Setiap Manusia Punya Hak

Marxisme berbicara bahwa kadang kita dibodohi, bahkan dijadikan objek bukannya subjek ini adalah inti gagasannya mengenai alienasi. Memang benar bahwa konsep alienasi dimana manusia menjadi semakin asing dengan lingkungannya kian menjadi nyata. Bukan saja dalam hal agama, manusia menjadi rentan untuk tidak bersosialisasi. Ada 3 poin utama mengenai hak asasi. Hak asasi untuk hidup, hak asasi untuk berpendidikan, hak untuk berbeda.

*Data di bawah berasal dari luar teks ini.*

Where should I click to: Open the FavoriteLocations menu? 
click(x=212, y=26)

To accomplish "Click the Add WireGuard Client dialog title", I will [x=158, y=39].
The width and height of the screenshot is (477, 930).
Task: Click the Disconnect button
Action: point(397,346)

Hak asasi baru diketahui ketika Inggris diparuh 1800an dengan bill of rightnya membuat manusia mrmulai kehidupan yang sedikit lebih bebas dari tatanan feodal yang menjerat. Memang pada waktu itu, tuan tanah menginjak martabat manusia, membuat manusia dijadikam barang, apalagi mereka yang benar benar termarginalkan. Mengapa manusia harus hidup, kalau ada kesusahan seperti ini? Setiap kalo kita bangun dan mulai bekerja bukanlah anda berpikir sudah sangat esensial makna hidup. Lalu pertanyaannya, sedangkal itukah makna hidup anda? Hidup kadang diperebutkan dalam sketsa kelaparan, saat etnis rohingya diserbu di Myanmar, dan saat anak anak suriah mati tertembak oleh sniper pasukan pro pemerintah. Itukah makna hidup? Menurut penulis hidup yang dimaknai adalah kontribusi. Kontribusi atas apa yang anda geluti. Jadilah sesuatu yang memang benar benar berguna. Lingkup yang kecil tidak mempenharuhi jikalau ada niat.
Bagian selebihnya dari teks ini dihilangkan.